According to this method, PMB should have broken 6,000 active installs this month, but wp.org still shows it as 5,xxx, and Freemius shows it as 268 (which is certainly wrong, as it was negative until recently) or 2,949 (according to the counts of PHP versions). So which is right? They’re each partially right and wrong:

  • wp.org (5,xxx) shows the total number of users of the free plugin, but only gives 1 significant digit
  • Freemius’ “Active installs” (268) would be good except it counted deactivations of non-opted in sites and so was negative for a couple years, so obviously wrong
  • Freemius’ count of sites using various PHP versions (2,949) doesn’t seem buggy, but it excludes all sites that didn’t opt in
  • my mix (wp.org until August 2022, then add Freemius’ monthly growth, 6061) shows all sites until August 2022 then shows new opt-ins
Data from Jan 2019 to September 2023, showing active installs (blue), income (orange), and expenses (grey).

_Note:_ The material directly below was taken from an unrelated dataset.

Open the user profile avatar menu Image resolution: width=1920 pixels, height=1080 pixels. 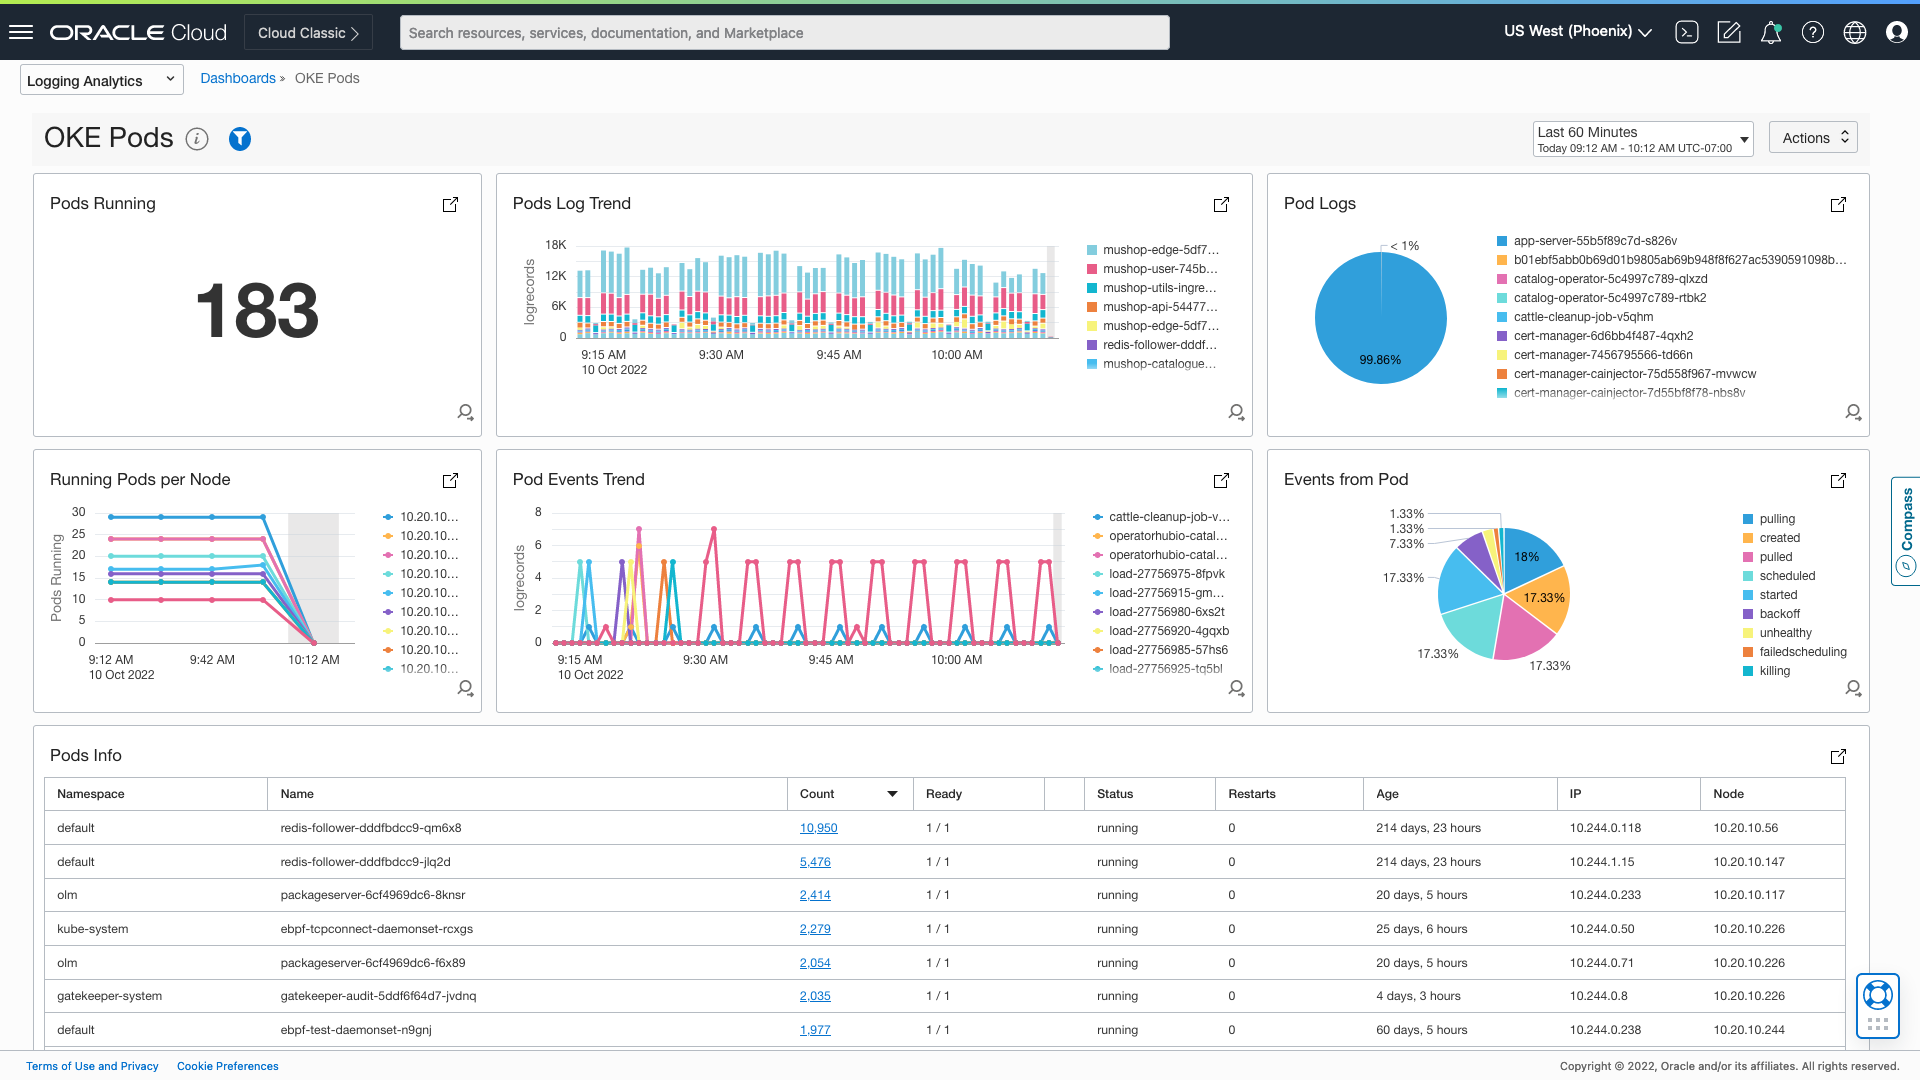tap(1897, 32)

Active installs slowed down with the addion of Freemius, expenses (most of which are opportunity cost) went up, but within the last year income has also shot up significantly, nearly reaching half of the expenses.

Thinking Out Loud

Transparency Reports are Back on Track!

I admit I don’t have much to report right now, as last month was slow for getting stuff done on the plugin, and the previous month’s transparency report took nearly a month to publish. But at least now this month’s is being reported in a timely fashion.

Phew, Income is Up!

As you can see in the previous graph, while expenses (mostly opportunity cost- or money I could have made if I were consistently earning a wage for my time) have been growing pretty steadily, total income has nearly doubled in the the last year (compared to 4 previous years).

It’s just interesting running a business: I wanted my income to match my input and effort, but they’re really totally unrelated. The times when I put in the most time into PMB (probably 2020, when I was making the pro version) really had no improvement in income. And now, when I haven’t been able to commit as much time to it as previously, income has been up significantly.

If anything there seems to be about a year or two’s gap between effort and payback. So I quite expect that if I don’t put as much into it for a year, I’ll probably see that reflected in income in about a year or two.

What’s Next?

For the 5th month in a row, I’m hoping to start working migrating from MailChimp to Mautic. Then Pro Print buttons, but that will be a big task and I haven’t worked out how exactly I want it to work.